Cream Cheese Pie
August 26, 2009

190 x 35 min.( 7cm round x 6 )

puff pastry :see this
300g puff pastry
:cheese cream:
75g cream cheese, at room temperature
5g butter, at room temperature
15g icing sugar
10g egg yolks, beaten
1 pinch of salt
12 frozen raspberries
1 tbsp sugar (optional)

: filling :
Cream the butter and cream cheese.
Add the icing sugar and the egg yolk.

Roll out the dough into 3mm thick.
Using a 7cm and 8cm round cutter,
Cut out 12 rounds ; 7cm x 6 + 8cm x 6.
Place the filling and raspberries on the smaller round dough.
* Gather the scrape pieces of dough, cover, and reserve for another use. * Keep the pieces you are not working on in the refrigerator.

Cover with the larger dough and gently fold the edges of the top round under the edges of the bottom round.
Freeze the pies until the dough is firm.
Crimp the edges to seal ; press with the tines of a fork to prevent the filling from oozing out as it bubbles up in the heat of the oven.

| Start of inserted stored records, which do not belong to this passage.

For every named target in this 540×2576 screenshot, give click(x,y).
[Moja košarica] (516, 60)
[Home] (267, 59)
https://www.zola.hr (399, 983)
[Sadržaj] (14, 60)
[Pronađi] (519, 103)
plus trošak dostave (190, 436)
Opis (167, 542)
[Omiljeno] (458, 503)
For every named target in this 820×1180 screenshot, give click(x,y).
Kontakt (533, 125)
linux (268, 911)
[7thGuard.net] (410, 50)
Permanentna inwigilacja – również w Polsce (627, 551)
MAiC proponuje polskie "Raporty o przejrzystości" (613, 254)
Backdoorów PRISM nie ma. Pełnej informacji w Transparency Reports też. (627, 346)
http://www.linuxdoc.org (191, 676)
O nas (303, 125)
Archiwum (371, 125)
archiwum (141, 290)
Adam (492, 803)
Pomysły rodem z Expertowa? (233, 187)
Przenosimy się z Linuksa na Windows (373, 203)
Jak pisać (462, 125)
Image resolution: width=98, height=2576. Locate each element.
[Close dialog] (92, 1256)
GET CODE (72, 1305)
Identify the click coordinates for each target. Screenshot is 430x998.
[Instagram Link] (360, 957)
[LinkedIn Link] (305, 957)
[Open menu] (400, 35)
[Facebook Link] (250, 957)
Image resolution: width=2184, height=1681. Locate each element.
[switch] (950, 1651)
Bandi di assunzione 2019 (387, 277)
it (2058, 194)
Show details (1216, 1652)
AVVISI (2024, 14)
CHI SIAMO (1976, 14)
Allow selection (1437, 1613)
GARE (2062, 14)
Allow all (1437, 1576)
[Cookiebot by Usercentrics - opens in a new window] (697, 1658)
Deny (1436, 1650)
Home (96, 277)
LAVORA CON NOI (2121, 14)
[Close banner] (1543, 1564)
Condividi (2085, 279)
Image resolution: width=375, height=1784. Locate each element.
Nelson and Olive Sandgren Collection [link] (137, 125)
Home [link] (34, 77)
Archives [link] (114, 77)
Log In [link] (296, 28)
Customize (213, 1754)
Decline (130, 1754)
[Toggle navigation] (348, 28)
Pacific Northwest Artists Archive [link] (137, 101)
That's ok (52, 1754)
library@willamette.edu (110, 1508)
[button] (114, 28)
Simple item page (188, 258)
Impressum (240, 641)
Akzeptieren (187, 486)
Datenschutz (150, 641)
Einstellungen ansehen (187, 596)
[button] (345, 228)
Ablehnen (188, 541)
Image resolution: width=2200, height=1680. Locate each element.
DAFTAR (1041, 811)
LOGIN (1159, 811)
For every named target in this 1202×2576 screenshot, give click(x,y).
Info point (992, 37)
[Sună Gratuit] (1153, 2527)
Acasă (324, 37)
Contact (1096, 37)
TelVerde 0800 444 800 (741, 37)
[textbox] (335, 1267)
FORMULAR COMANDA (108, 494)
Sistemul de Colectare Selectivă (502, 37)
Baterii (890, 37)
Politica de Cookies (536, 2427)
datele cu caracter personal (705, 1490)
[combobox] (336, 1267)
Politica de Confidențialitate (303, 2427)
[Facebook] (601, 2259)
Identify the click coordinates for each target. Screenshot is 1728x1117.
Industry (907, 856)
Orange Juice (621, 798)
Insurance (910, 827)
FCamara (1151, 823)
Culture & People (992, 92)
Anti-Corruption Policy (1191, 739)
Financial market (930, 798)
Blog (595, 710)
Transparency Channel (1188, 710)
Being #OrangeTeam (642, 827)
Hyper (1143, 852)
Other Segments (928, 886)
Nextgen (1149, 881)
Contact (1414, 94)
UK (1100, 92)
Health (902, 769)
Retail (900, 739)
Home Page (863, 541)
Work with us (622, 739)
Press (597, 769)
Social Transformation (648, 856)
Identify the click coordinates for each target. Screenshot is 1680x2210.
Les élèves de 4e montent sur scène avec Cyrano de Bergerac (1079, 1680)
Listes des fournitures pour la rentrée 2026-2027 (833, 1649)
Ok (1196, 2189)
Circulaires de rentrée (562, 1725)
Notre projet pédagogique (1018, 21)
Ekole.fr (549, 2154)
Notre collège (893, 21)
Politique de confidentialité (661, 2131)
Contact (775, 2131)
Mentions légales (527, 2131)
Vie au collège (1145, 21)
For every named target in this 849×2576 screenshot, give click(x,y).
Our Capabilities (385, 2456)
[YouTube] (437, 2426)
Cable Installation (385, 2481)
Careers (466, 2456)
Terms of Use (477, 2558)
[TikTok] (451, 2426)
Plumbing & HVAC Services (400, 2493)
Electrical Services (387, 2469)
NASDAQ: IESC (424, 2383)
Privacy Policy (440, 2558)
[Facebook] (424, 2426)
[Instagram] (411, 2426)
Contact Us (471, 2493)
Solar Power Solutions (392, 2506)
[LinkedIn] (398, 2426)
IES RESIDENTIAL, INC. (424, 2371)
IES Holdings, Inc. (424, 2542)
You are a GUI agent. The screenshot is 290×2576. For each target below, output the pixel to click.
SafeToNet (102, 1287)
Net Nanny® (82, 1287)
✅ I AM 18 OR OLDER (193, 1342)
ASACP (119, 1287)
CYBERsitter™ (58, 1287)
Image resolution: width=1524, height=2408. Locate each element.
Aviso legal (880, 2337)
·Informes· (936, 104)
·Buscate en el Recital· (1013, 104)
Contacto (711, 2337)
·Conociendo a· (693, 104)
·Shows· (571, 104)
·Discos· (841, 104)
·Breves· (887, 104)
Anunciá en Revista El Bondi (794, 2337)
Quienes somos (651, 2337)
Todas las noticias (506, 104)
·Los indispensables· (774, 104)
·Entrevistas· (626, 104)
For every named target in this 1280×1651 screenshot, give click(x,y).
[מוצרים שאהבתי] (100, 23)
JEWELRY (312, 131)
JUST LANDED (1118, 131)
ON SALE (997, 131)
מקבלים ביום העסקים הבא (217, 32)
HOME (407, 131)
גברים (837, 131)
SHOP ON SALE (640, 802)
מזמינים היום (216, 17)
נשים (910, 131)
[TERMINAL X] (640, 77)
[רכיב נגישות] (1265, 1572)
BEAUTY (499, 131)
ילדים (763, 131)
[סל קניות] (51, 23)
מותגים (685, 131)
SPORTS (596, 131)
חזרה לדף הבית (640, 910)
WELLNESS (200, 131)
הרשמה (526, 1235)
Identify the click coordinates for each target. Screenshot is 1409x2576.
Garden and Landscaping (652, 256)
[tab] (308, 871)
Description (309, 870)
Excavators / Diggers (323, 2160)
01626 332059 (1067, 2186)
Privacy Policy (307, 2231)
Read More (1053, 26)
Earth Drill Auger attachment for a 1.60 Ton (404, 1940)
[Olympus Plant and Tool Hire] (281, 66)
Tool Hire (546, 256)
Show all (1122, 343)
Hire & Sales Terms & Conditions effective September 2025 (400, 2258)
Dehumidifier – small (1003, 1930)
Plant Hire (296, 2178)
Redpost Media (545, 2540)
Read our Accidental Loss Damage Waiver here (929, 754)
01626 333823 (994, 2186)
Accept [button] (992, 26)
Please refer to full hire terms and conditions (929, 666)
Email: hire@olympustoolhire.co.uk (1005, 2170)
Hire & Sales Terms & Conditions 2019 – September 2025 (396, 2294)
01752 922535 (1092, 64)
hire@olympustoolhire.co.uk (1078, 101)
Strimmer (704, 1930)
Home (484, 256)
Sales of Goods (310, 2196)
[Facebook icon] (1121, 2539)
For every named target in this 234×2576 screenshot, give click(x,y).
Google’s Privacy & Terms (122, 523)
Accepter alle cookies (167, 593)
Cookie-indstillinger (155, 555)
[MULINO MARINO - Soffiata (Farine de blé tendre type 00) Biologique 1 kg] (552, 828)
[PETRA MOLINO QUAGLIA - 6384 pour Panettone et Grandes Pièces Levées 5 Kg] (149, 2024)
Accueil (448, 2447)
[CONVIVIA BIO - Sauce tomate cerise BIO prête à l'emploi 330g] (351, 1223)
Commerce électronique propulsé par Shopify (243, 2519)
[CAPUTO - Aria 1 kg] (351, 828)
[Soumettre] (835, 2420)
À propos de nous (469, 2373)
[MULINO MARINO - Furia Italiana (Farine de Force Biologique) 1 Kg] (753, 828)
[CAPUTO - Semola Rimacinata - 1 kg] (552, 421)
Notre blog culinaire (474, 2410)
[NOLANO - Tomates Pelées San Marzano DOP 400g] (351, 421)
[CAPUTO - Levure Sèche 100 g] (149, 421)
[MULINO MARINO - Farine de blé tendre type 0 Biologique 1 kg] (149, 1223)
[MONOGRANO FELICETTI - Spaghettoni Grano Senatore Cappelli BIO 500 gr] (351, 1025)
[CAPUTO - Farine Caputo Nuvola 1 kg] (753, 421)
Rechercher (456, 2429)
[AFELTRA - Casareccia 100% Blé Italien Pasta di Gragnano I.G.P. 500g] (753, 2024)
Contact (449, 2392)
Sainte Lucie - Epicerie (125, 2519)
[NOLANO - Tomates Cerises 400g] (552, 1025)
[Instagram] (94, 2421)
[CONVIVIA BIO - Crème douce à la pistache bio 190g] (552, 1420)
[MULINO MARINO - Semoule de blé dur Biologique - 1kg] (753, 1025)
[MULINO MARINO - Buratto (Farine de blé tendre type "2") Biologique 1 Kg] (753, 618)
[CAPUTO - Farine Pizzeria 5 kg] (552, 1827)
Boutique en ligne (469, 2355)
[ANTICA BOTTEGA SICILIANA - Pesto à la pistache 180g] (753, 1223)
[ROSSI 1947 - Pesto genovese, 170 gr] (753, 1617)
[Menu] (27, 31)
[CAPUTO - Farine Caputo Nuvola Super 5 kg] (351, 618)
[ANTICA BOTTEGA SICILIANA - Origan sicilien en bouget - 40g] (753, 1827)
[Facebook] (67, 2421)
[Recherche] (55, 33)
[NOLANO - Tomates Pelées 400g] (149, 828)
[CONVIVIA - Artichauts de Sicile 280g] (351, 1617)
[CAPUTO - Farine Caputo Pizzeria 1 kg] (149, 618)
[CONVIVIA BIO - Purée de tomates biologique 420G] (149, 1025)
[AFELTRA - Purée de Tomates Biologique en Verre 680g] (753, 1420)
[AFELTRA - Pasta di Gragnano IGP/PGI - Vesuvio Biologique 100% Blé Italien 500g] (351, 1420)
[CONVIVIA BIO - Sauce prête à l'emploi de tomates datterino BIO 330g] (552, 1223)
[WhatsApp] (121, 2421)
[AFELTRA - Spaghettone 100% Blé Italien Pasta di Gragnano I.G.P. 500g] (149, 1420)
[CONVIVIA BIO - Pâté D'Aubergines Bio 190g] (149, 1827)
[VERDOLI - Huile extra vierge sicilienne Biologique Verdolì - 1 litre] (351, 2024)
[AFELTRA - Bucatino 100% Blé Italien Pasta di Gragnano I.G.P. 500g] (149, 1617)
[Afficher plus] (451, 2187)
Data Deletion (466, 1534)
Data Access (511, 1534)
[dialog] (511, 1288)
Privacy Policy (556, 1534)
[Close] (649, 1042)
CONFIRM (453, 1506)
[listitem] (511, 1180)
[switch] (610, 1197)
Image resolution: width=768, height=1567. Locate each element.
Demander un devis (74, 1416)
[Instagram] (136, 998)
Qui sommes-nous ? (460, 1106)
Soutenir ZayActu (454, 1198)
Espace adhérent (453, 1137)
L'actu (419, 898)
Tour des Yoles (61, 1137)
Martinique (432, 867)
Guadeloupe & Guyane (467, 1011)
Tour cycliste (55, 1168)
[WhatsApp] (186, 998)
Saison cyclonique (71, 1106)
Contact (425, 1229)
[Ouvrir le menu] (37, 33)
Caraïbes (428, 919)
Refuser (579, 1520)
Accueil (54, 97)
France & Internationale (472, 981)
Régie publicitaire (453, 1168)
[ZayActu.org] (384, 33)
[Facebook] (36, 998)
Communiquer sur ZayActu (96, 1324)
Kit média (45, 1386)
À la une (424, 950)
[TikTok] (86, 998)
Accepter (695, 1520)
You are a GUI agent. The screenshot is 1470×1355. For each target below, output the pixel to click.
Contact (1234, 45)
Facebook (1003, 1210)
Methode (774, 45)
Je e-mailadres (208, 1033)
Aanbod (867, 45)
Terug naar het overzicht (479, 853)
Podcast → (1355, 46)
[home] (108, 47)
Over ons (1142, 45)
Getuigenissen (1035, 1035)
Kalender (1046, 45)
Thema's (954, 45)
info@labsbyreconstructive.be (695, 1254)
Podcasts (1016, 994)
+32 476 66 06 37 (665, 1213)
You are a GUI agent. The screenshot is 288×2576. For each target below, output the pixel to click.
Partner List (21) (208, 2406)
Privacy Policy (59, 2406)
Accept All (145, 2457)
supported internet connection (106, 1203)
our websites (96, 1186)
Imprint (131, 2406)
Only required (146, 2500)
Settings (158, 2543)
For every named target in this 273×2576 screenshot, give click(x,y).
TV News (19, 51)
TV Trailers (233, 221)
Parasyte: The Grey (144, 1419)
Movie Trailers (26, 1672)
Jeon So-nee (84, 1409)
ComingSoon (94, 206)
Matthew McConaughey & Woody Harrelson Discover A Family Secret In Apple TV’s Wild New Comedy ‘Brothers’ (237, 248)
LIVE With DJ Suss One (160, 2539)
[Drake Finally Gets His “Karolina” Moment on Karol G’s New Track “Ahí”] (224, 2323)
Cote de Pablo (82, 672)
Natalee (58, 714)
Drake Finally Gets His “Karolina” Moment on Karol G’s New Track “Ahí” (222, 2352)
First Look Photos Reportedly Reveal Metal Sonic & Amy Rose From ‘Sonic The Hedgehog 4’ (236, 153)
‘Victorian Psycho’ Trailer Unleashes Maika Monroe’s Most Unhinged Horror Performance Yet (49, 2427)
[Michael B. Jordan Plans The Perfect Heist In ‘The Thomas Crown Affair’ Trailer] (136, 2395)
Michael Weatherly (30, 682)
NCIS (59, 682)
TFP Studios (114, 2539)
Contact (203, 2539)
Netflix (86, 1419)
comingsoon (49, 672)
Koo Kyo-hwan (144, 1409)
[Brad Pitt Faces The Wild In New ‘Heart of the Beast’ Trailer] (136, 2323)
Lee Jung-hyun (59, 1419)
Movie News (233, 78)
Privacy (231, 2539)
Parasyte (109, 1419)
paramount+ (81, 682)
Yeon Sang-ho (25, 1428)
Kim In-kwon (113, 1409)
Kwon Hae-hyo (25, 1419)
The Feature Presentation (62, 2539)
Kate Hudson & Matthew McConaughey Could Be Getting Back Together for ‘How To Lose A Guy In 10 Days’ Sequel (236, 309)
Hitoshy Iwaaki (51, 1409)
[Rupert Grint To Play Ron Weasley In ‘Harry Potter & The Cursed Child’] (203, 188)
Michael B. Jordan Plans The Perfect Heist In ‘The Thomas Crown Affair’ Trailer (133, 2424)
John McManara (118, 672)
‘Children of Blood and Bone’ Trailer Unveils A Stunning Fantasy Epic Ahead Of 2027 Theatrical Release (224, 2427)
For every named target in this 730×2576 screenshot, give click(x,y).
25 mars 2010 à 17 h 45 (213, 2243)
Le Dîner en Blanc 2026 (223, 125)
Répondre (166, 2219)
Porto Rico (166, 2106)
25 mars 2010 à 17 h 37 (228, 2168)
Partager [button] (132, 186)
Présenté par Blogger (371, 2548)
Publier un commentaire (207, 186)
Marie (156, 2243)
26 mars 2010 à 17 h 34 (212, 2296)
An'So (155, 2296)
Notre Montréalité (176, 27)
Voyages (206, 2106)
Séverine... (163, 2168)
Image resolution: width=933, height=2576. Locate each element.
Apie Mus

Using a small round cutter or a nozzle, cut a hole in the center of the top to allow steam to escape during baking. ( or slits by a sharp knife )
Brush the egg yolk mixture over the top of the pastry.

Bake until the puff pastry is golden brown and baked all the through.
Bake for 30 minutes and remove from the oven.
Sprinkle the surface with sugar and put the pies back to the oven.